__The records__:
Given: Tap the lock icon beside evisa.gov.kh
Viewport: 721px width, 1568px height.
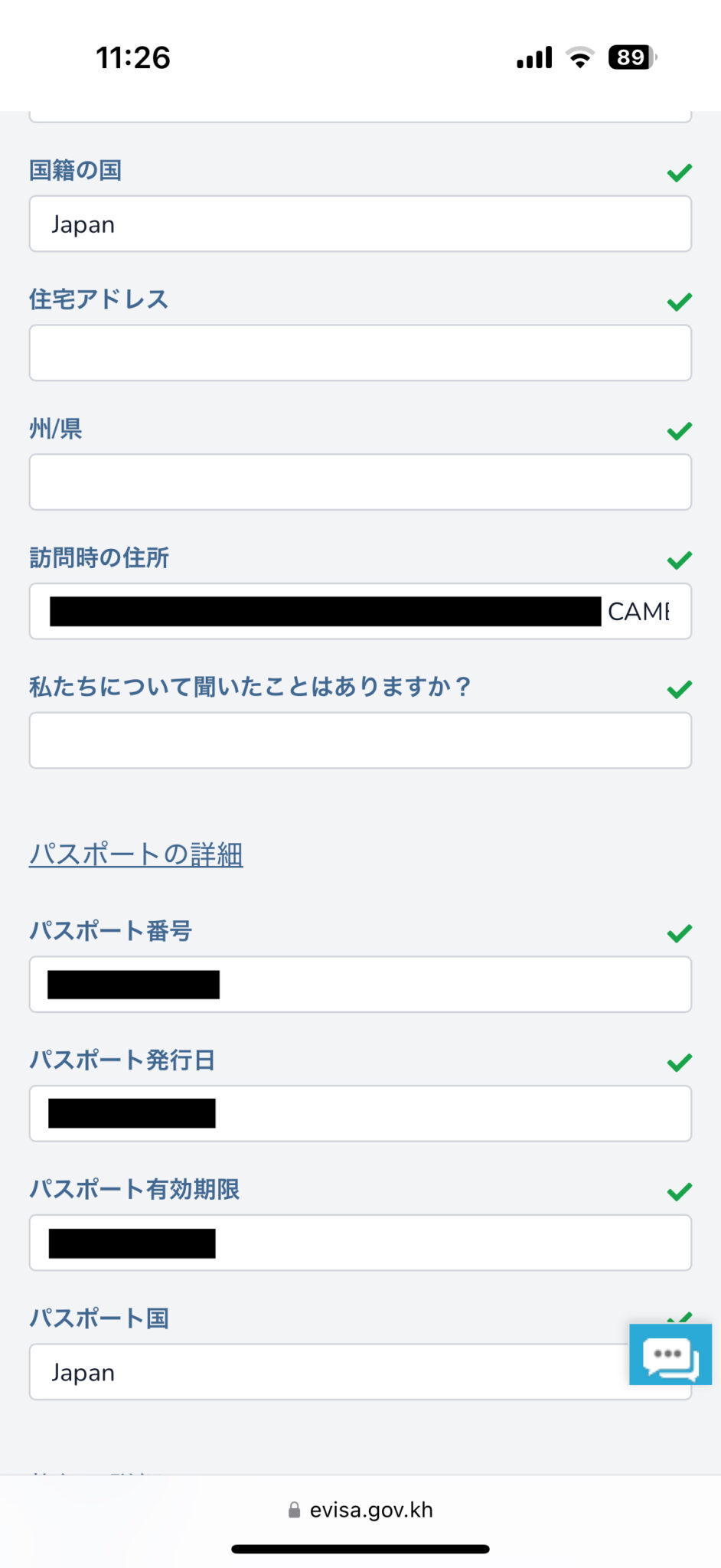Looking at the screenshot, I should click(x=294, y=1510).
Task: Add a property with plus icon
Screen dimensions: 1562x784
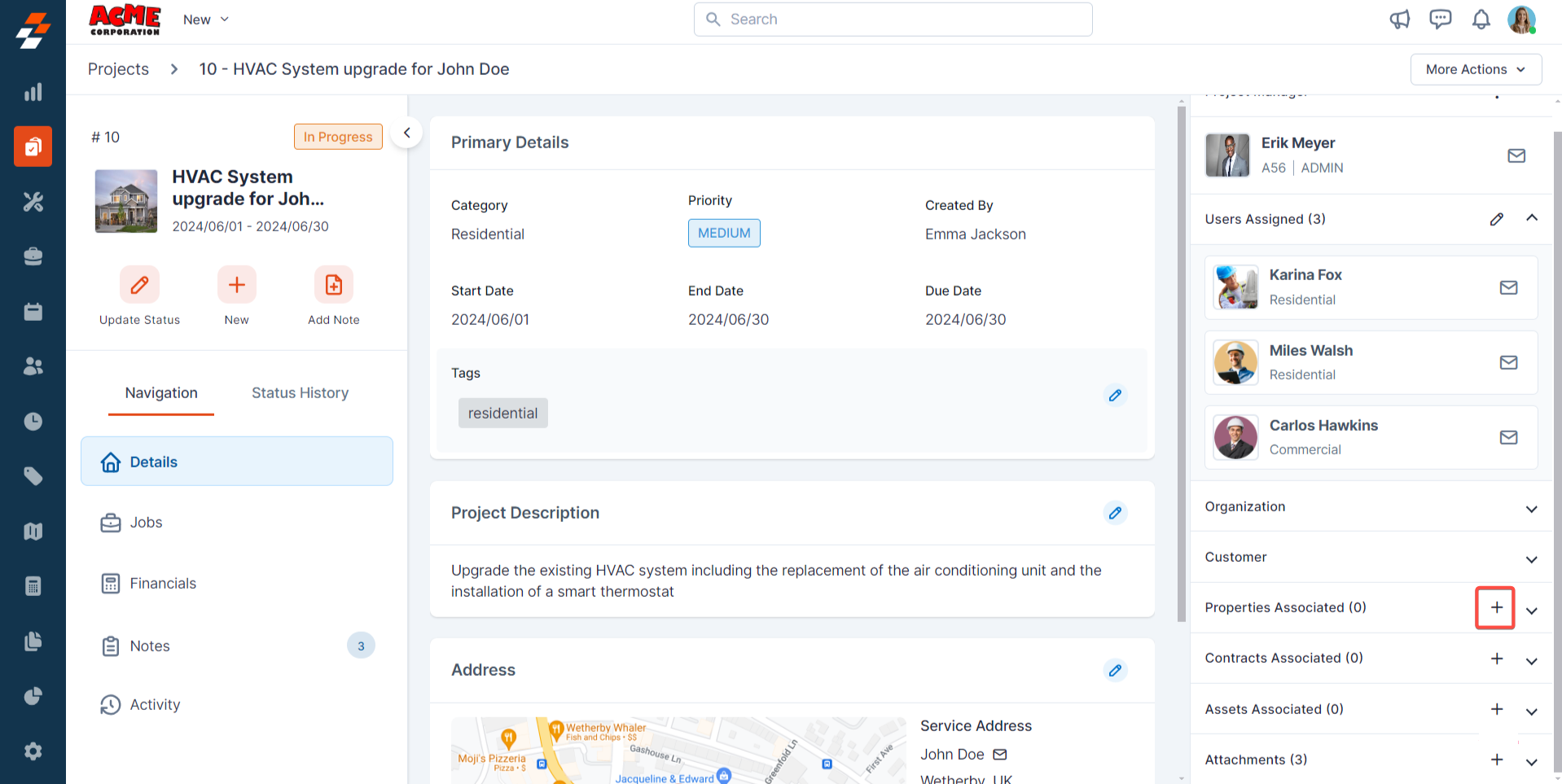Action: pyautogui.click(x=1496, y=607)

__Work request__:
Report all lines in the listing above that contain the word "icon".

__Solution for this problem__:
Given: Tap the lock icon beside evisa.gov.kh
Task: Add a property with plus icon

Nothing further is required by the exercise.